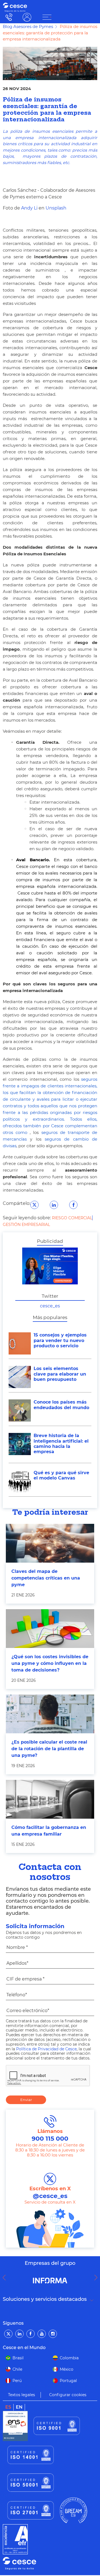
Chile (17, 2369)
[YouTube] (42, 2334)
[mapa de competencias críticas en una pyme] (50, 1543)
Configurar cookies (67, 2394)
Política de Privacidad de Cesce (46, 2048)
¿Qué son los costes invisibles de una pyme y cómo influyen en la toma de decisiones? (49, 1663)
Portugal (68, 2380)
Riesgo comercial (72, 1217)
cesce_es (50, 1306)
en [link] (19, 2407)
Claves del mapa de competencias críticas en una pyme (45, 1578)
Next (97, 2277)
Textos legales (21, 2394)
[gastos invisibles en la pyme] (50, 1628)
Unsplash (56, 208)
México (66, 2369)
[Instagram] (53, 2334)
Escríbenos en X (50, 2193)
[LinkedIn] (19, 2334)
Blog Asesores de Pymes (28, 26)
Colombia (69, 2357)
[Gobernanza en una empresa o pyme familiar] (50, 1799)
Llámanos (50, 2135)
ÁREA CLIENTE (27, 17)
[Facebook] (30, 2334)
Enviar (26, 2099)
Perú (17, 2380)
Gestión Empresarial (26, 1224)
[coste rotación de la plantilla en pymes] (50, 1714)
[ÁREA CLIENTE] (46, 17)
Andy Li (29, 208)
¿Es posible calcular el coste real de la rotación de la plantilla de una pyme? (49, 1748)
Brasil (18, 2357)
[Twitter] (8, 2334)
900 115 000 (7, 17)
==================================================
§ **Instructions for the task**:
On how many lines of the listing does the string "rotación" occur? Give the number by itself.

§ **Result**:
2